Having done a lot of programming in Postscript, I understand the allure of point-free style.
Some code can seem extremely elegant, but mostly it's just clever, and an exercise in showing off how smart you are and how much you can keep in your head.
And with all due respect to Joe Condon: Eschew clever code.
Interesting. I find composing operators on streams to require holding less in my head than the equivalent non-point-free (ie, iterative / loop-based) code.
When reading (eg) nested for loops with conditions, I have to push a ton of context variables into my head, and then evolve them over iterations if I'm doing a close read. That's a lot of ask of my head.
But in the point-free style, each compositional unit tends to be small enough to be "obviously no bugs" vs. "no obvious bugs".
All things in moderation. Chaining list transforms (like map and filter) in one expression does have fewer points than giving every intermediate result a name or even using a for loop, but it doesn't require the level of tenseness usually associated with the term "point-free".
I think you're mixing up "higher order" code and "point-free" code. Just because you don't go point-free doesn't mean you have to resort to nested for-loops.
After a few seconds I was redirected to an ad site that made my mobile vibrate and that “locked me in“ by some redirect trickery which blocked the back button.
Not really what I'd expect from a HN link with so many upvotes. Did no one else experience this?
try not to make global functions. or at least put them in name spaces. if the function is reusable cross code bases then make it into a module or library.
It can be. Pure functions which exclusively operate upon the stacks are often considered idiomatic. If you choose, however, you can reference and alter named global variables within a function, and some dialects offer a facility for named local variables. You might argue that the 'i' and 'j' words, which interact with loop constructs to give you a copy of the current and outer loop induction variable, count as references to named variables, even if they aren't strictly the same thing.
As with most languages it comes down to the programmer.

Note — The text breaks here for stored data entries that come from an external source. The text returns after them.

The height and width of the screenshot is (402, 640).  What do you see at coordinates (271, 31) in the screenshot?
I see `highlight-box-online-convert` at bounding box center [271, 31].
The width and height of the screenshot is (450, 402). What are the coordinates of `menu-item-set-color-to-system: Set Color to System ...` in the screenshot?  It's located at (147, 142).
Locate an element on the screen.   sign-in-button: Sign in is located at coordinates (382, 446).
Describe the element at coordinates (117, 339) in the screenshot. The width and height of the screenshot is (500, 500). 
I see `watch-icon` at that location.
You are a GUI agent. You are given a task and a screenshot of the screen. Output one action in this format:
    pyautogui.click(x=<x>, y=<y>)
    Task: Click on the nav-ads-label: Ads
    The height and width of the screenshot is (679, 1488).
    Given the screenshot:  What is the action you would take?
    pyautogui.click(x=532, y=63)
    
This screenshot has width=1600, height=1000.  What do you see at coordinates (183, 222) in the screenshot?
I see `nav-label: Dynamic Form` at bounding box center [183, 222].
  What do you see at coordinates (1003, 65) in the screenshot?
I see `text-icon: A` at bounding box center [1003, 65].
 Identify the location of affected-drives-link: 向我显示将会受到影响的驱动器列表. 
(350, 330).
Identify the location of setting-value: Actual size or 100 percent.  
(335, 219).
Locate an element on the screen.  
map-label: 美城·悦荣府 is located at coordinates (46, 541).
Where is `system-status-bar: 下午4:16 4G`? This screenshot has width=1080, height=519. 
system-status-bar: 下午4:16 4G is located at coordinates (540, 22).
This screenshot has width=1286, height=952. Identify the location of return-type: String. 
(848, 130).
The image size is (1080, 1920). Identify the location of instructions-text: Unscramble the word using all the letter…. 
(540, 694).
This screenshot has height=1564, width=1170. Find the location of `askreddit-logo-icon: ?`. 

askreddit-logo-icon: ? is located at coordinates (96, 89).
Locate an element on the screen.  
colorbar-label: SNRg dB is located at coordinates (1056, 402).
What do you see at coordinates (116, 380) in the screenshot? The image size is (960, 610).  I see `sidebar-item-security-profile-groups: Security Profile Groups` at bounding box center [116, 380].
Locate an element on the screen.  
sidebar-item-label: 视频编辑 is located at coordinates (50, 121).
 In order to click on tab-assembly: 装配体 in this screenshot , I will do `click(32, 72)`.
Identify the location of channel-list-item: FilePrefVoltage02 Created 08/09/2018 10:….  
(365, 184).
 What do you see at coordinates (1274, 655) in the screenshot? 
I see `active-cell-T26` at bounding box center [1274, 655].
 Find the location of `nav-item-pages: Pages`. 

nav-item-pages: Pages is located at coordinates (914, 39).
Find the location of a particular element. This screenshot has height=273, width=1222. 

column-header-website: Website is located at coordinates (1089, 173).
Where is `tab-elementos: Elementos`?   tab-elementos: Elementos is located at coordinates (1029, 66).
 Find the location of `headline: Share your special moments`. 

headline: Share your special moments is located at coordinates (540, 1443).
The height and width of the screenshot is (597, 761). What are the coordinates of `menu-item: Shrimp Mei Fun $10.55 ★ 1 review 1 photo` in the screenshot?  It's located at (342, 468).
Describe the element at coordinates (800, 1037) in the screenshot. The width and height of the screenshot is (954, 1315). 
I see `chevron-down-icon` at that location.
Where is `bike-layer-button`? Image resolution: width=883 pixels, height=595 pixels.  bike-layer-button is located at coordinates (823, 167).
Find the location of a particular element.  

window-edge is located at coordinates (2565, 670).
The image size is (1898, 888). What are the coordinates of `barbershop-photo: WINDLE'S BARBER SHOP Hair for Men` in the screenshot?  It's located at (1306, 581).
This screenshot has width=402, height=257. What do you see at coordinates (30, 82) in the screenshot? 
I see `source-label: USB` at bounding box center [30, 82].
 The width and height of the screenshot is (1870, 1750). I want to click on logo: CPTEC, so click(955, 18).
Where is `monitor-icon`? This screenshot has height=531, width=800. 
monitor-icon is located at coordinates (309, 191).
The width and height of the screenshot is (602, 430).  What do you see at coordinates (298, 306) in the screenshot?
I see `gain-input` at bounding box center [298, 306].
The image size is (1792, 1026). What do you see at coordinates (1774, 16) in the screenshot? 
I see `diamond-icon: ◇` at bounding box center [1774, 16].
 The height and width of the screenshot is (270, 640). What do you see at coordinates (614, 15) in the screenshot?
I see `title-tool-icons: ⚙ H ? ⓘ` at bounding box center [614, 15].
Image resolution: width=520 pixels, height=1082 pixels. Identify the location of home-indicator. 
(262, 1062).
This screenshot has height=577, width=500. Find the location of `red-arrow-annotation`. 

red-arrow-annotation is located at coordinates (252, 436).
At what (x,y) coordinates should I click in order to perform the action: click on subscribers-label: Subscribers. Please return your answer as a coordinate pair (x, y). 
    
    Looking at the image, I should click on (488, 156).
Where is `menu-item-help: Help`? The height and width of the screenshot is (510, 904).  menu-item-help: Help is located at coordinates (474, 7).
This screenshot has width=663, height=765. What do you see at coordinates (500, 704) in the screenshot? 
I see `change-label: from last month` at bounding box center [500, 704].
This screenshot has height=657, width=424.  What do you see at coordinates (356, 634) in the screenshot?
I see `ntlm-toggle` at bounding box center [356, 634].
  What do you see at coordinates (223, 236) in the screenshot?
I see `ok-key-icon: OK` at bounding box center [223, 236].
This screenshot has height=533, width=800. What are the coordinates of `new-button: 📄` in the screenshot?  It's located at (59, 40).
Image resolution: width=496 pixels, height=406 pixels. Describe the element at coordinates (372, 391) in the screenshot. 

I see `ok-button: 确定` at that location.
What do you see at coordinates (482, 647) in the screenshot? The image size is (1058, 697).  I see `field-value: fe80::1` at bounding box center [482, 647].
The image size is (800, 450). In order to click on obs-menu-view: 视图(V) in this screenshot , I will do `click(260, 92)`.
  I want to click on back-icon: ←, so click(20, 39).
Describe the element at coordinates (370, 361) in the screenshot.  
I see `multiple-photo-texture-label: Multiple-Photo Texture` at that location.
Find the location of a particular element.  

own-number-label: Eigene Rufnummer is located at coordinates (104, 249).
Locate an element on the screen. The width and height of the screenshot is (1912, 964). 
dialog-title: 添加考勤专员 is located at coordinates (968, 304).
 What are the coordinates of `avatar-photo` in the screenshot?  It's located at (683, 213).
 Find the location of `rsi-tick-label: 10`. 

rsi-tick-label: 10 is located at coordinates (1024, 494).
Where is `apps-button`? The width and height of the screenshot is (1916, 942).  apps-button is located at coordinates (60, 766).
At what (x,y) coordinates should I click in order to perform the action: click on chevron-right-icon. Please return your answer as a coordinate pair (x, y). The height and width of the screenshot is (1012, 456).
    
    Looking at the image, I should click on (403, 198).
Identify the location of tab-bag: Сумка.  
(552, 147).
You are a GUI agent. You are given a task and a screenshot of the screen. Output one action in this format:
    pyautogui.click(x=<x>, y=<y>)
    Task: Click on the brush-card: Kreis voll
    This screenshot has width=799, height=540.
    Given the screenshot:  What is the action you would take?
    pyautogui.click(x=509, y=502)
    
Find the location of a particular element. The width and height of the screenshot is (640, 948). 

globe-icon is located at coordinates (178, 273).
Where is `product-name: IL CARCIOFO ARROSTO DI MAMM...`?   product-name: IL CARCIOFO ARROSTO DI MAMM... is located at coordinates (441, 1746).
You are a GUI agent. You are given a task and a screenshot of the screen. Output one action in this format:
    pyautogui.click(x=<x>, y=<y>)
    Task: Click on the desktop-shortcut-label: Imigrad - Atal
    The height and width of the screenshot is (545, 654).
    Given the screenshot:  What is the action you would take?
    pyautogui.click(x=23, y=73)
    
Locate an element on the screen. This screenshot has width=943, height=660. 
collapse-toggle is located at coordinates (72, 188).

In order to be able to read it, you have to know by heart the signature of the standard operators, and then you have to learn on the go the signature of the operators of the particular program your are studying.
It doesn't fly well if the author doesn't follow certain "usability" rules:
- name things thoughtfully and properly,
- no more than 3 arguments for your functions,
- keep the complexity of the functions as low as possible.
This is good advice in any language, but I'd say that with concatenative languages at least, deviations are likely to have more acute negative consequences on maintainability.